Il matrimonio con Elena, figlia di Michele II, despota di Epiro, inaugurò, già prima della incoronazione palermitana, una nuova fase nella politica orientale di Manfredi, il quale grazie alla dote della seconda moglie, comprendente l'isola di Corfù e le città e i castelli albanesi di Valona, Durazzo, Butrinto, Canina e Berat, aveva conquistato nuove posizioni nell'Adriatico orientale. Da questo momento lo Ch. diventò il principale collaboratore e l'esecutore della politica estera del sovrano siciliano, orientata sempre più verso l'Oriente. Nel 1258, alla testa della flotta siciliana, intraprese una spedizione sulle coste orientali dell'Adriatico che giunse fino ad Edessa in Macedonia (oggi Vodena, Grecia). Appunti relativi a questa spedizione sono utilizzati ancora nella relazione, falsa, sulla traslazione delle reliquie di s. Tommaso a Ortona. Manfredi poté conservare i suoi domini albanesi fino alla morte (1266), nonostante che l'alleanza con Michele II di Epiro, alla quale avevano aderito anche l'imperatore latino di Costantinopoli Baldovino e il principe di Acaia Guglielmo di Villehardouin, non fosse sopravissuta alla sconfitta subita dagli alleati nella battaglia di Palagonia contro le truppe dell'imperatore d'Oriente Michele VIII Paleologo. L'amministrazione di questi domini era affidata allo Ch., luogotenente di Manfredi, che risiedeva a Corfù munito di ampi poteri. Egli si preoccupò soprattutto di fortificare e di ampliare i castelli e le piazzeforti a Corfù e in Albania, organizzando anche un servizio stabile per la loro riparazione. Dato che aveva facoltà di concedere feudi, ne approfittò per insediare a Corfù e sulla costa albanese nobili franco-ciprioti come castellani e feudatari, rafforzando in tal modo la struttura interna della dominazione siciliana in questo avamposto orientale sull'altra sponda del mare Adriatico.

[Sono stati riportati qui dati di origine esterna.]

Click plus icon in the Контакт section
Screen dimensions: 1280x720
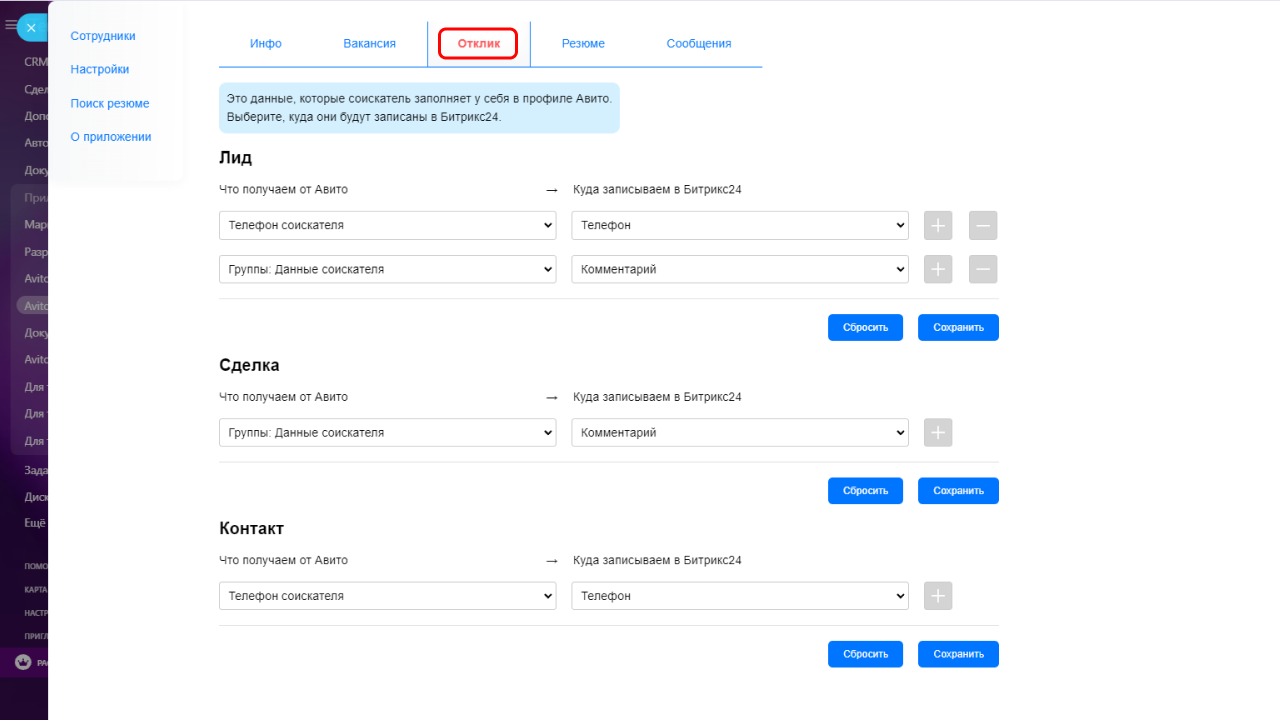(938, 596)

Quando nel 1265 i preparativi militari di Carlo d'Angiò cominciarono a costituire una seria minaccia per il regno di Manfredi, allo Ch., come ammiraglio, toccò il compito di impedire il passaggio del conte dalla Provenza a Roma. Ma una forte tempesta gli impedì di sbarrare la foce del Tevere, permettendo lo sbarco a Carlo d'Angiò, in un momento in cui la zona era rimasta incustodita. L'unico successo riportato dalla flotta comandata dallo Ch. fu quello di catturare od affondare davanti a San Remo alcune navi di una formazione provenzale sulla via del ritorno.

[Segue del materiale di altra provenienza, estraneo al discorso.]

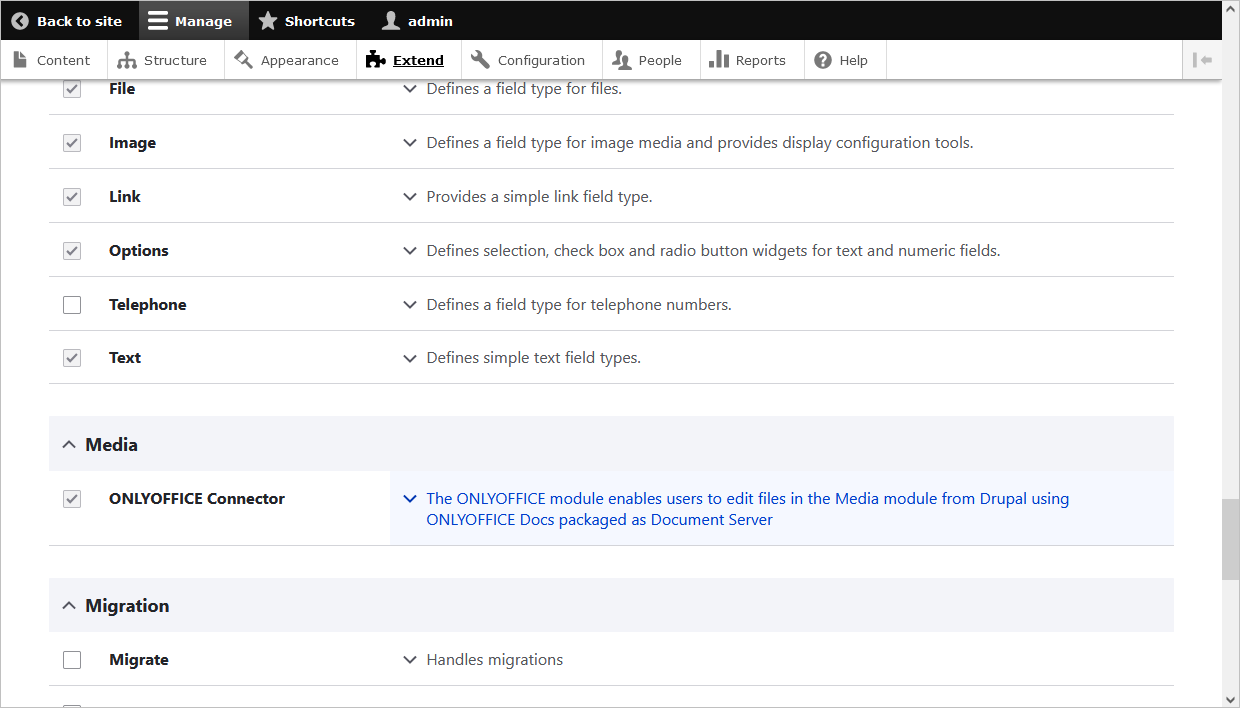Click the People icon in the toolbar
This screenshot has width=1240, height=708.
coord(622,59)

Dopo la morte di Manfredi nel febbraio del 1266 e la cattura di Elena, sua vedova (dei cui possessi dotali lo Ch. era amministratore) da parte di Carlo d'Angiò, lo Ch., rimasto a Corfù, poteva contare ormai solamente sulle proprie forze. In quanto seguace di Manfredi, egli aveva ragione di temere la perdita dei propri feudi e questa paura lo indusse a cercare nuovamente l'alleanza con il despota di Epiro Michele II, padre di Elena, il quale aveva già occupato una parte dei capisaldi albanesi di Manfredi. Dopo le prime trattative Michele acconsentì a riconoscere lo Ch. come reggente indipendente di Corfù e a stringere legami con lui offrendogli la mano della propria cognata Maria Petralipha. Tuttavia molto difficilmente il despota poteva considerare come una soluzione duratura un nuovo principato latino che fosse dominato dallo Ch. con il concorso della nobiltà francocipriota, pur riconoscendo ora i diritti dello Ch., oltre che a Corfù, anche a Valona, Canina e Berat. Infatti, già nell'autunno del 1266, con la connivenza di Maria Petralipha, a Corfù fu ordita una congiura della quale lo Ch. rimase vittima, prima del 1ºott. 1266. Si racconta che la vedova abbia fatto presentare alla folla, su un piatto d'oro, la testa recisa dello Chinard.
L'alleanza con Carlo d'Angiò permise ai cavalieri franco-ciprioti guidati da Garniero Alemanno, il quale al tempo della reggenza dello Ch. era stato investito di feudi e di uffici, di conservare in un primo momento il loro dominio a Corfù, dove il nuovo re di Sicilia fece addirittura perseguire gli assassini dello Chinard. I tre figli del quale però, Garniero, Galvano e Galeotto, insieme ad un suo figlio illegittimo, avevano preferito ritirarsi, dopo la morte del padre, all'interno dell'Albania, dove, con l'aiuto di Greci ed Albanesi, poterono difendere la propria autonomia fino al 1272, quando con la mediazione del castellano di Valona, Giacomo di Baligny, e dopo aver ottenuto precise garanzie, si arresero e furono portati alla corte di Carlo I d'Angiò, che destinò loro una onorevole prigionia nel castello di Trani. Non si conoscono le loro ulteriori vicende. Dal matrimonio dello Ch. con Albereia erano nate anche due figlie: Suave, data in sposa da Carlo d'Angiò nel 1272 a Hugues de Mesnil-Rénard, e Filippa (morta dopo il 1294), la quale sposò anch'essa due nobiluomini francesi delseguito di Carlo d'Angiò, prima Robert de Saint-Yvon, e, poi, dopo la sua morte, intorno al 1277-78, Etienne de Chimille. Al tempo di Federico II aveva ottenuto feudi in Puglia anche il fratello dello Ch. Guglielmo (morto prima del 1284) che aveva sposato Mabilia, figlia del barone di Turi, Goffredo Francesco. Egli nel 1266 dovette restituire alla Chiesa di Bari, alla quale erano stati sottratti e che aveva rivendicato il loro possesso davanti ai giudici regi, i suoi feudi di Cassano e di Bitritto.